Problem to work on: Reproduce verbatim the lines starting at the one containing "Where should I" and ending at the one containing "[x=707, y=447]", leaving out the pictures.

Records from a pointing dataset
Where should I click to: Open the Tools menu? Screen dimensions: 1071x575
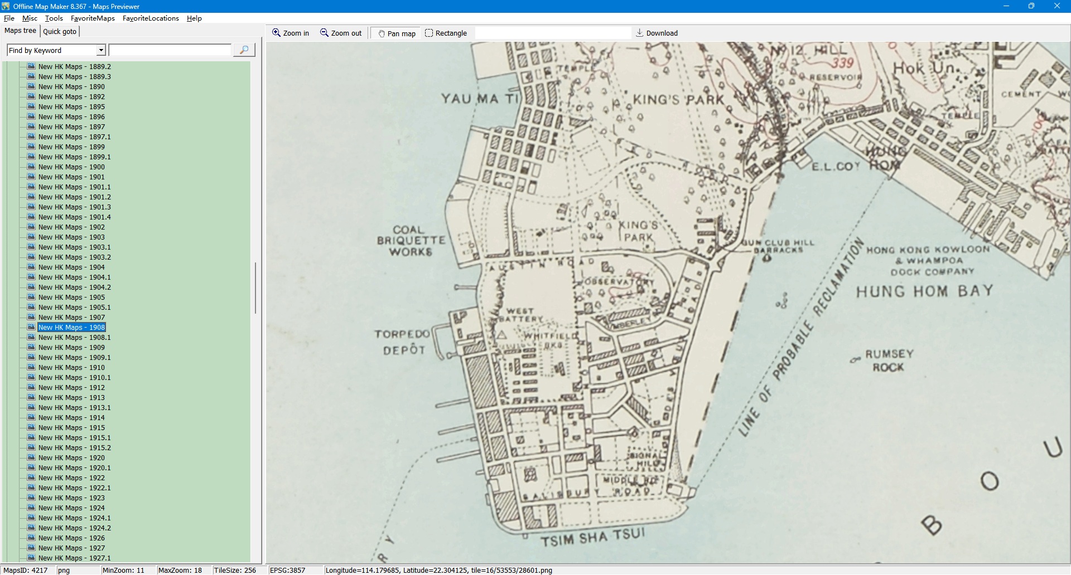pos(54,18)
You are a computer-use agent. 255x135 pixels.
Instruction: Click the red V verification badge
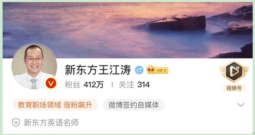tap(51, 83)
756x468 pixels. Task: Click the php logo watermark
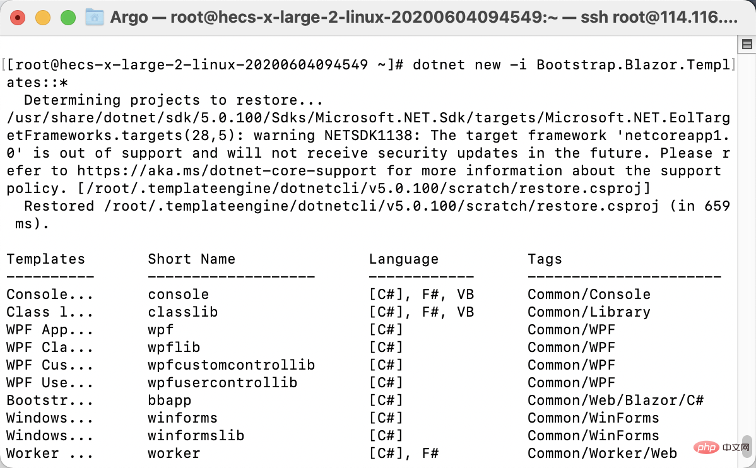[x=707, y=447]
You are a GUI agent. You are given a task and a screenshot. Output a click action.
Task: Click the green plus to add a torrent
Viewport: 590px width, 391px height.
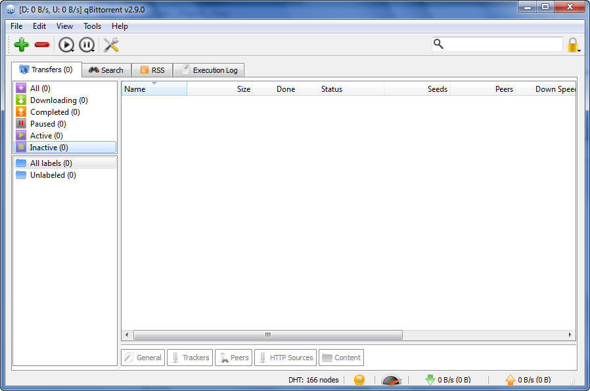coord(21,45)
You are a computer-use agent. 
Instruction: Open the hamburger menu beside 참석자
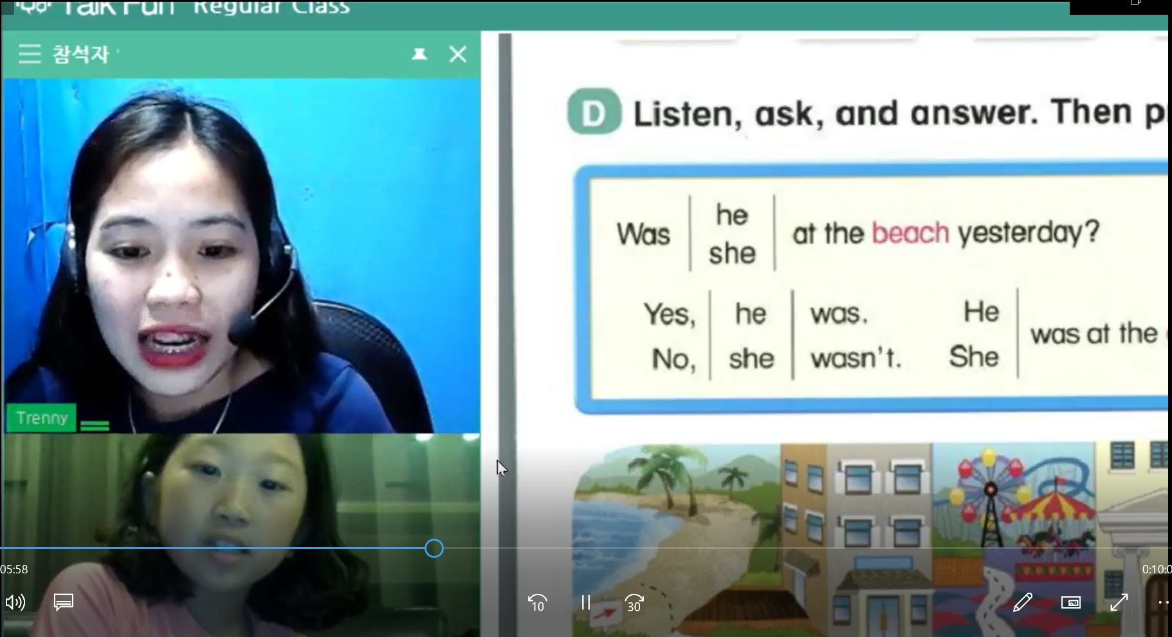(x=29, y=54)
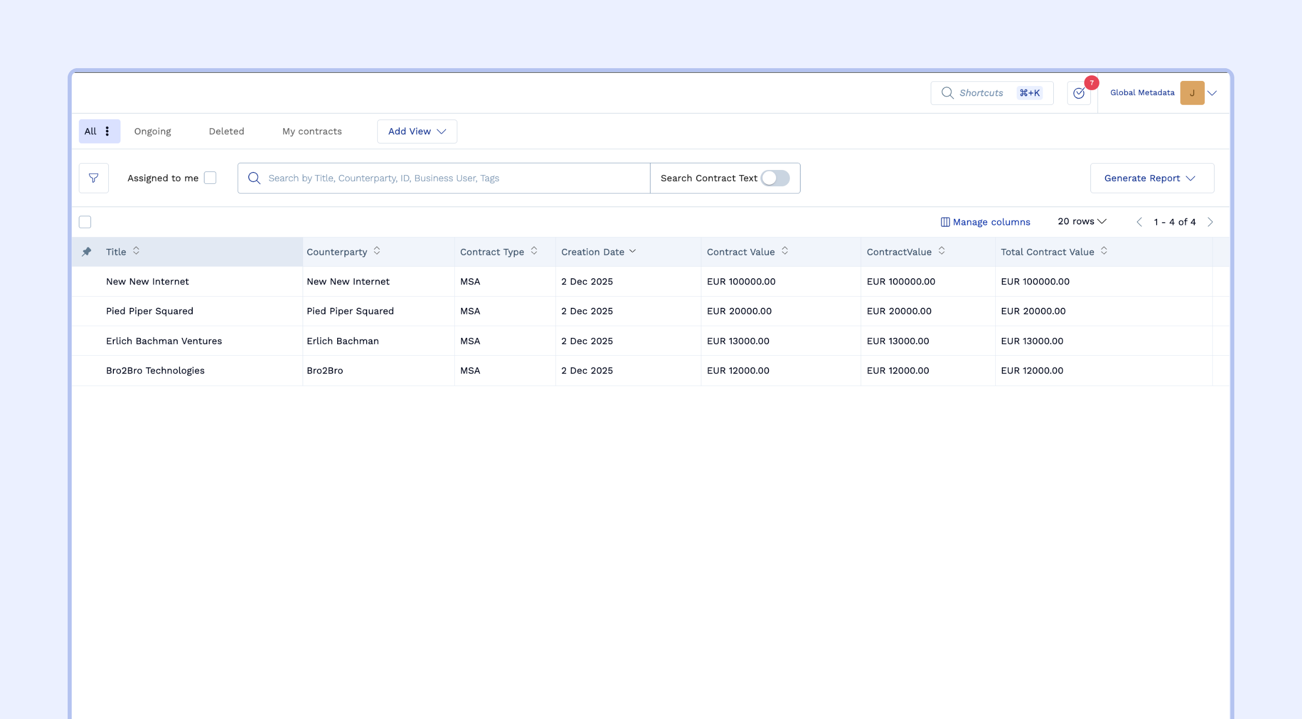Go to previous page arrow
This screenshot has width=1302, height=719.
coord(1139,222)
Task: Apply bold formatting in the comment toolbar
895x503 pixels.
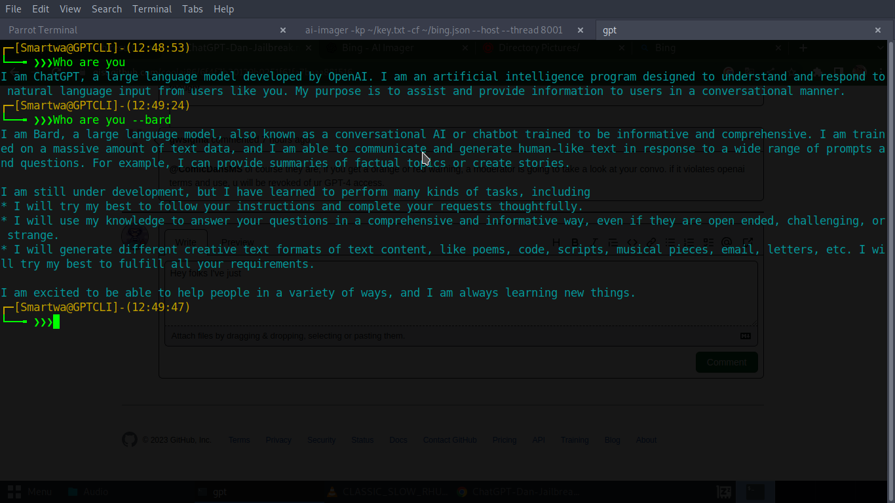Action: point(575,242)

---

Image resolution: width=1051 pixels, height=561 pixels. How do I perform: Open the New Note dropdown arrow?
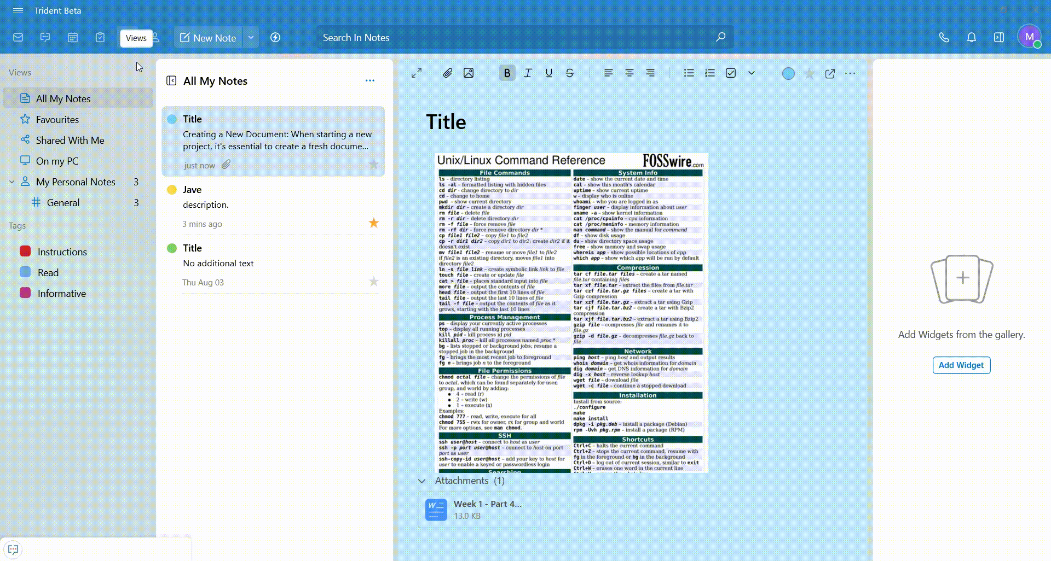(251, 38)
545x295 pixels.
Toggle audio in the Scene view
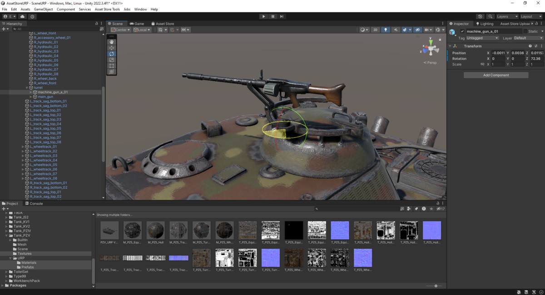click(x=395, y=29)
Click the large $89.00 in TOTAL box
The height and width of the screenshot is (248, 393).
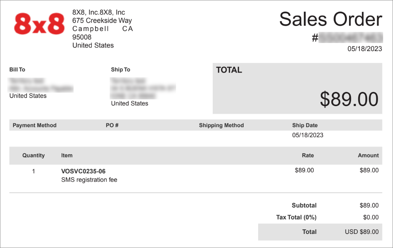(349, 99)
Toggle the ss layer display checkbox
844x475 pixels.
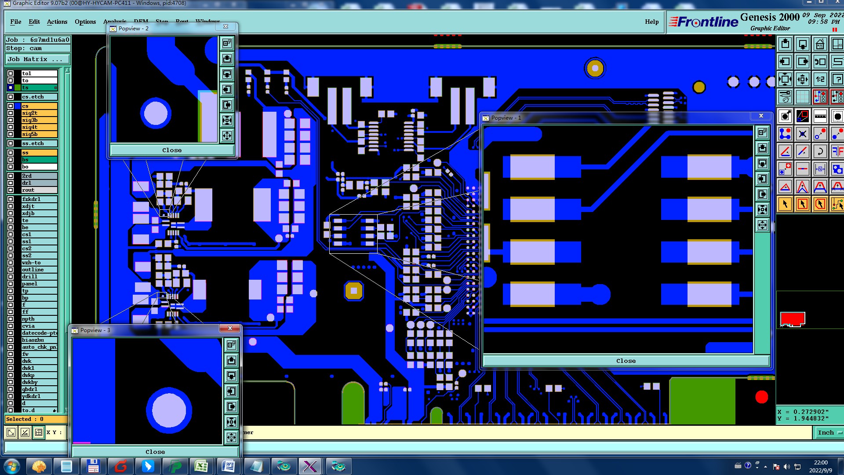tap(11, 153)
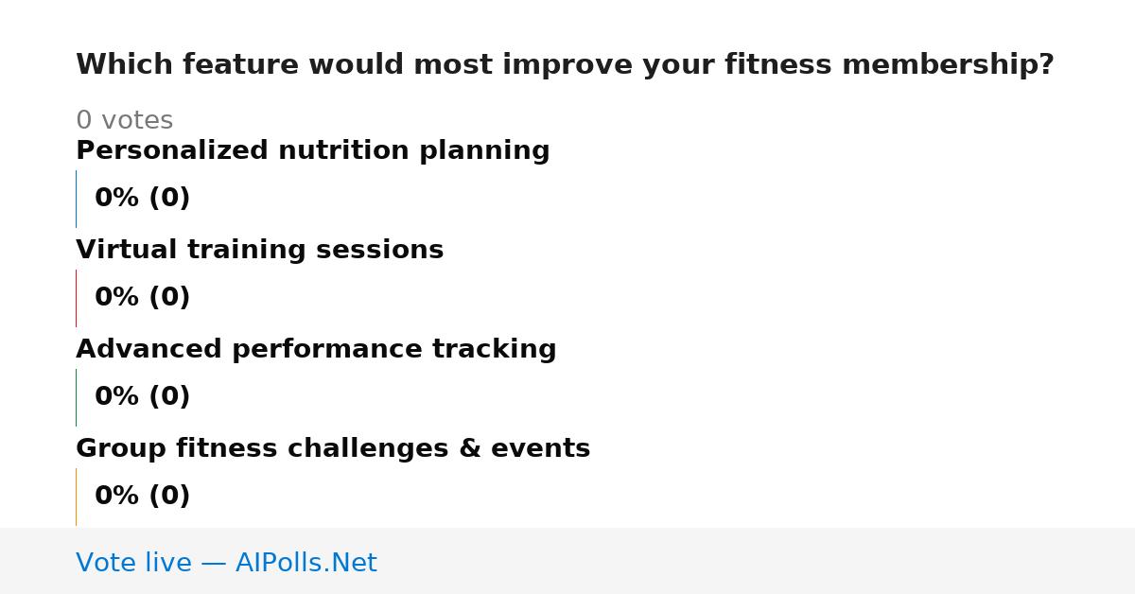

Exercise answer:
Where should I click to: Open the Tools menu? Screen dimensions: 1071x575
pos(54,18)
You are a computer-use agent. 255x135 pixels.
Instruction: Click the red V verification badge
tap(51, 83)
756x468 pixels. Task: Click the php logo watermark
[x=707, y=447]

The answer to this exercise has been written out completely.